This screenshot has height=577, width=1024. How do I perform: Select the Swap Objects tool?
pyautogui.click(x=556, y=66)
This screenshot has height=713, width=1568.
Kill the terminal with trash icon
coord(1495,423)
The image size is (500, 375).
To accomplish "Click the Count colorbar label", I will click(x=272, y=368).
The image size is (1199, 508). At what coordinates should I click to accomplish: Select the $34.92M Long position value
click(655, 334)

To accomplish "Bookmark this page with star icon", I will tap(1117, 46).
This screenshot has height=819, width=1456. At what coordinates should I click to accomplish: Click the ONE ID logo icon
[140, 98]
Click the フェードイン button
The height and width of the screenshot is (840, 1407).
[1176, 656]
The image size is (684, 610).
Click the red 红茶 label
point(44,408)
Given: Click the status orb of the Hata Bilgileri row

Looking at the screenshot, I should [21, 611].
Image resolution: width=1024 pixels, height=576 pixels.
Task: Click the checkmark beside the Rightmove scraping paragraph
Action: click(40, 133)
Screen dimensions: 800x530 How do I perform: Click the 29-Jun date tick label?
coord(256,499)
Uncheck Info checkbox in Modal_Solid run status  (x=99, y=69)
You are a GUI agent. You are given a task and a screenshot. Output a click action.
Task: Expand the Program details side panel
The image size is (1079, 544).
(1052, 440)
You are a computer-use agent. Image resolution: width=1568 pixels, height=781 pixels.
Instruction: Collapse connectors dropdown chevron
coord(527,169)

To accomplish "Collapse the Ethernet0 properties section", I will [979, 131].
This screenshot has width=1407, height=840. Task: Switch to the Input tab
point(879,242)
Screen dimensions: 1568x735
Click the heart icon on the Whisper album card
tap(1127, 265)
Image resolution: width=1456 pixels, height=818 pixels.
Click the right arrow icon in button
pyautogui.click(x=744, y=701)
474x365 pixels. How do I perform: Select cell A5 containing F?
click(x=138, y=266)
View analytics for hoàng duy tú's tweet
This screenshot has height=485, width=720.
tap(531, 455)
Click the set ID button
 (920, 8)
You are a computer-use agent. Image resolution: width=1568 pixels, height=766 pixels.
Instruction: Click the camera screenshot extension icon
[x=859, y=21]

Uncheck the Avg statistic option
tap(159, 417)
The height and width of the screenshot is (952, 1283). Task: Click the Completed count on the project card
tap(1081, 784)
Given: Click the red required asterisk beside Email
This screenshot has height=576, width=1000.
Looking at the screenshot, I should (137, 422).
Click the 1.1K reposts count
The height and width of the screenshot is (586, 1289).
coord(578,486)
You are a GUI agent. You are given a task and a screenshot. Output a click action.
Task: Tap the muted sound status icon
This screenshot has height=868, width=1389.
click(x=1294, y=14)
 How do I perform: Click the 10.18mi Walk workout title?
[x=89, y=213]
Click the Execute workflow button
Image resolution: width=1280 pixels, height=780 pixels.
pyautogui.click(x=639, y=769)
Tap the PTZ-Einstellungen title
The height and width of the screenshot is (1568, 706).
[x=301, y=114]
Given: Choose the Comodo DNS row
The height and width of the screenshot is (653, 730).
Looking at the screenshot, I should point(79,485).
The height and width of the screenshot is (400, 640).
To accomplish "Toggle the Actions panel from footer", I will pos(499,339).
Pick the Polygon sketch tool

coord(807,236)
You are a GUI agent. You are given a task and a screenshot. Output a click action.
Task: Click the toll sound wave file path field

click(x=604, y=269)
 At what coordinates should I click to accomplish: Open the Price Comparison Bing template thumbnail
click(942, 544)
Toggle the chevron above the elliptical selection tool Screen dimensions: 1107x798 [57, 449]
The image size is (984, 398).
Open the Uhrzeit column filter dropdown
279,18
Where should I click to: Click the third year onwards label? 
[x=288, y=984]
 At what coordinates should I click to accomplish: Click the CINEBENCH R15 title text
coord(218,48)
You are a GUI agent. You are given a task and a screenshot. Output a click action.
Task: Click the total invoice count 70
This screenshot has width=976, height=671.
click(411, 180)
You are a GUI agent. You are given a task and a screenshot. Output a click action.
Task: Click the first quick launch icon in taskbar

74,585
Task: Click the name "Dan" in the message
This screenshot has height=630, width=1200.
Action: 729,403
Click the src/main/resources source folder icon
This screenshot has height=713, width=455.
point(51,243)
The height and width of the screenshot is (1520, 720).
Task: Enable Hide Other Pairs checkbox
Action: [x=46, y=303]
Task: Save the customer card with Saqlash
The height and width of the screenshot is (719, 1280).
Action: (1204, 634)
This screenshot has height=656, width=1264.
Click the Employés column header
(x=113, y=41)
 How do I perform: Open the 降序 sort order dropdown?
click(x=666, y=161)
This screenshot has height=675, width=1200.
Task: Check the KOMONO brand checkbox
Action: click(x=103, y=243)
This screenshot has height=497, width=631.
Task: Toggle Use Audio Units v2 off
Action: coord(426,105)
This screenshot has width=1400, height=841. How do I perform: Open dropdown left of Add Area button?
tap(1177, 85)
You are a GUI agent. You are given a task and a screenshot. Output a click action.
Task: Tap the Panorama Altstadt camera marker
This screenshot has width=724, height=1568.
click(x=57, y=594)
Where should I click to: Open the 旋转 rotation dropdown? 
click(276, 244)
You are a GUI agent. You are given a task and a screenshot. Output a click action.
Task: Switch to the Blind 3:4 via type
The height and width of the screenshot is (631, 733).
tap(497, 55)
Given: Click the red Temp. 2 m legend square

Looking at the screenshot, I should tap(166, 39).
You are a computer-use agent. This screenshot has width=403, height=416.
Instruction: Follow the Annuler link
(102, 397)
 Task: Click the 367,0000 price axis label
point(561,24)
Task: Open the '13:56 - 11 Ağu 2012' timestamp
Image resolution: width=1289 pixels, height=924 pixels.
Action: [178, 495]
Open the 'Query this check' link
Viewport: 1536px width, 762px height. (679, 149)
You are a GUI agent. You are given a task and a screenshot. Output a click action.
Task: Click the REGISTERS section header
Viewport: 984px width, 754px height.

*Problem:* Return word for word the lines above from the line with "Click the Execute workflow button" to the line with "The height and width of the screenshot is (400, 640).", including both and leaving out all others.

*Written solution:*
Click the Execute workflow button
Image resolution: width=1280 pixels, height=780 pixels.
pyautogui.click(x=639, y=769)
Tap the PTZ-Einstellungen title
The height and width of the screenshot is (1568, 706).
[x=301, y=114]
Given: Choose the Comodo DNS row
The height and width of the screenshot is (653, 730).
Looking at the screenshot, I should point(79,485).
The height and width of the screenshot is (400, 640).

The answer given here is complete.